Perang Bikin Sengsara, Yerusalem Kini Sepi bak Kota Mati

Jakarta, CNBC Indonesia - Pertempuran antara Israel dengan kelompok pejuang Hamas di Gaza, Palestina, nyatanya juga berdampak pada wilayah Yerusalem, Tepi Barat. Pasalnya, perang keduanya telah mengurangi minat turis untuk datang ke kota tiga agama itu.
Di jalan-jalan perbelanjaan di sekitar tempat-tempat suci di kota tersebut, sebagian besar bisnis tetap tutup, hampir empat minggu setelah perang. Beberapa pemilik toko yang tersisa cukup berani untuk membuka toko mereka hari demi hari menunggu wisatawan yang belum kembali.
"Tidak ada lagi industri pariwisata," kata Marwan Attieh (48), seorang pemandu wisata generasi ketiga dan pemilik toko souvenir, kepada AFP, Jumat (3/11/2023).
"Kami punya keluarga, kami punya anak... (Tidak ada) bisnis, tidak ada pendapatan, tidak ada pendapatan, tidak ada kehidupan. Bagaimana Anda bisa mengeluarkan uang, jika Anda tidak punya uang?"
Yerusalem merupakan rumah bagi beberapa situs paling suci bagi umat Kristen, Yahudi dan Muslim. Kota itu telah menarik peziarah dan pelancong selama berabad-abad.
Namun sektor pariwisata Yerusalem yang menguntungkan telah runtuh sejak 7 Oktober, ketika militan Hamas dari Gaza menyerbu Israel dan menewaskan 1.400 warga Negeri Yahudi itu.

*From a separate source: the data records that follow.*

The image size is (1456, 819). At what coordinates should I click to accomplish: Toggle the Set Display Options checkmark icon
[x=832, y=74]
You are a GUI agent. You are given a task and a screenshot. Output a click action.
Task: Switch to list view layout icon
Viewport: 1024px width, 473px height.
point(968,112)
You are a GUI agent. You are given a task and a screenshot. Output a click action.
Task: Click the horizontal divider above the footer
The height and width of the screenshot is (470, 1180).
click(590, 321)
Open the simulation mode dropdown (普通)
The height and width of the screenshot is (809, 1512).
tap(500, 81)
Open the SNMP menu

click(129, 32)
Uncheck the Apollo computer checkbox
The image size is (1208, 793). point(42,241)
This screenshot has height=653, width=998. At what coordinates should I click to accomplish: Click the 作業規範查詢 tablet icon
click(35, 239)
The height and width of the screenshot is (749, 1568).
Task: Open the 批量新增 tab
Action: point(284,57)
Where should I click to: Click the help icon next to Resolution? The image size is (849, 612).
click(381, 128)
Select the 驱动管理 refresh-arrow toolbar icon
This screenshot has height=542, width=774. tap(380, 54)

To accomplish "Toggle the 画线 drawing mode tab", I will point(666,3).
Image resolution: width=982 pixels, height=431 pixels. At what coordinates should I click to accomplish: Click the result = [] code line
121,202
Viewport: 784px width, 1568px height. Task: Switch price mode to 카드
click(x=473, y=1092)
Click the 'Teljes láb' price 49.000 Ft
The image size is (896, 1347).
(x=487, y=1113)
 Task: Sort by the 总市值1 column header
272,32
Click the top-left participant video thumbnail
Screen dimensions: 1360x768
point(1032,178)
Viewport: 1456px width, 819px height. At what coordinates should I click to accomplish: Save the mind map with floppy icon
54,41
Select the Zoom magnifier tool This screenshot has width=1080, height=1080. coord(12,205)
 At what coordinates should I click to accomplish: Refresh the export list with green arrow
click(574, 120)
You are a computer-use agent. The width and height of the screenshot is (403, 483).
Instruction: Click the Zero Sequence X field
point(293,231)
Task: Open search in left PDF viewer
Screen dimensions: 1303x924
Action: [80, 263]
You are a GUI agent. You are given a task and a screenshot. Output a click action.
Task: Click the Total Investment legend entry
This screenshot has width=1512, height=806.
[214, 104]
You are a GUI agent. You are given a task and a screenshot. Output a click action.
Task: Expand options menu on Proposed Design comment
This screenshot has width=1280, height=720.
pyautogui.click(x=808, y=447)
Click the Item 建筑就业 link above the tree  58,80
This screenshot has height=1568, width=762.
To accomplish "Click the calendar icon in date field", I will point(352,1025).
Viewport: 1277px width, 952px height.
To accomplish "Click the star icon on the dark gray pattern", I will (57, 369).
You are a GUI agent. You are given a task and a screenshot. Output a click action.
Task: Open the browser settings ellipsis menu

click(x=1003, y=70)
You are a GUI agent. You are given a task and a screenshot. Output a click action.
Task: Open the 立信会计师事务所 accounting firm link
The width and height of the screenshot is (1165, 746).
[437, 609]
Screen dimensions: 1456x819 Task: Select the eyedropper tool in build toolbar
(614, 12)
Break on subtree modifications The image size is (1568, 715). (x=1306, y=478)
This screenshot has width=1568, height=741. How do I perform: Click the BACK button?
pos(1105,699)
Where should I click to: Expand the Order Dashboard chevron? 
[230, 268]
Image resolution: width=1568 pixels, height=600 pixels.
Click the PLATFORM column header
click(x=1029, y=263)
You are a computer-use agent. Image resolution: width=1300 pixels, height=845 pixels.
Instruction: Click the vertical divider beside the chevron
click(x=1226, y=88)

Setelah serangan gencar tersebut, Israel membalas keras Jalur Gaza yang dikuasai Hamas dengan kampanye pengeboman tanpa henti yang telah menewaskan lebih dari 9.000 orang, sebagian besar warga sipil.
Gereja Makam Suci, tempat sebagian besar umat Kristiani percaya bahwa Yesus disalib dan dikuburkan, nampak kosong pada hari Kamis. Yang meramaikannya hanya para pendeta yang sesekali beraktivitas di aula besar.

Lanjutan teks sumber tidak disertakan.